Past Musings

Monday, February 1, 2010

Twitterpated

It’s Sunday night. The end of January is near. I am alone in the living room, Pete Yorn’s voice echoing in the space usually filled with voices. But tonight only my thoughts and my blanket accompany me. And I have had a splendid day.

Love strikes us all differently. For some it is warm: growing, aging, into realization. For other it is sharp, bright like summer lightening storms.

July storms in Saskatchewan light up the entire northern sky, jutting against climbing evergreens peaks.

I am a summer lightening storm sort of girl.

Today I walked at dusk through wheat fields. Fog and mist hug the green tips sprouting from the ground, cling to the barren trees that line dirt roads, hang suspended from the gray-blue darkening sky. This winter fog creates space, defines that which is otherwise hidden. You can, literally, see the un-seeable. Instead of blanketing, this mystic wet gray reveals.

Turns out I’m in love. I’m love with Punjab and the life I have created here. Before I was in like. But this is not like. Because like fades with dysentery and giadria’s four month bowel hell. Like dims with aching and breaking heartstrings. It crumbles before the constant discomfort, the constant frustration, the constant struggle. When distance forces goodbyes like tears, retreats, and surrenders.

But love….. love grows. Love sees past the hurt. It looks beyond. Love rises above the chilling cold instead of recoiling before the frost.

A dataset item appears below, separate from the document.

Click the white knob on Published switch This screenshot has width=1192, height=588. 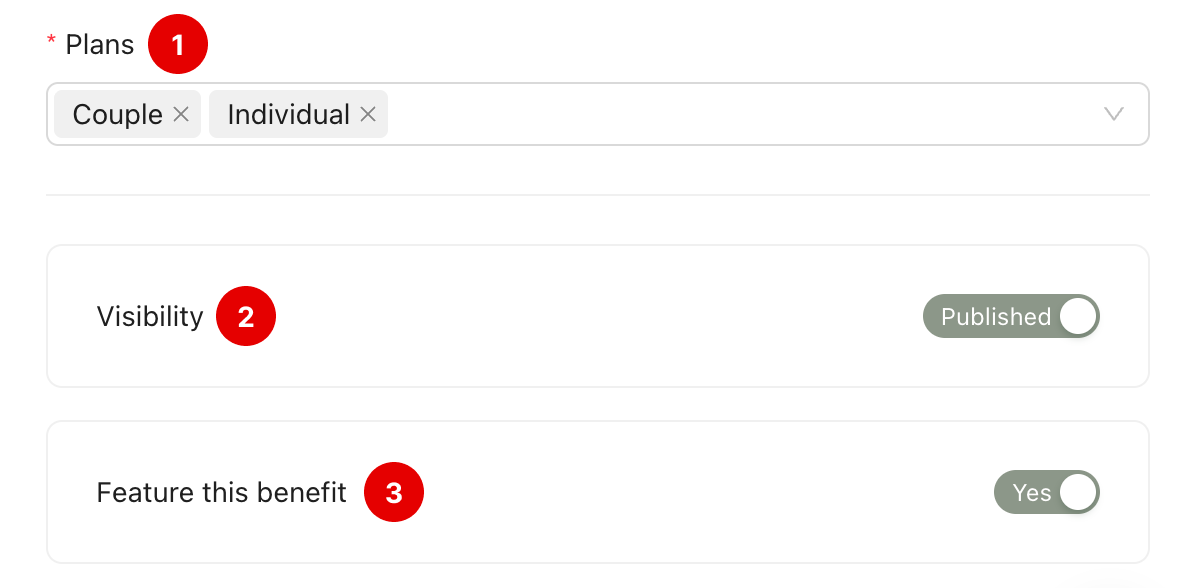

It floats, warms itself with the heat of compassion, takes rest with friendships in January bloom. Love wraps itself around the constant discomfort, sooths the constant frustration, has patience with the constant struggle. Love is not blind--- no, no. It is forgiving. Love forgives us what we sacrifice in order to embrace what we gain.

And tonight… tonight, after five and a half months of romancing, tonight it is love.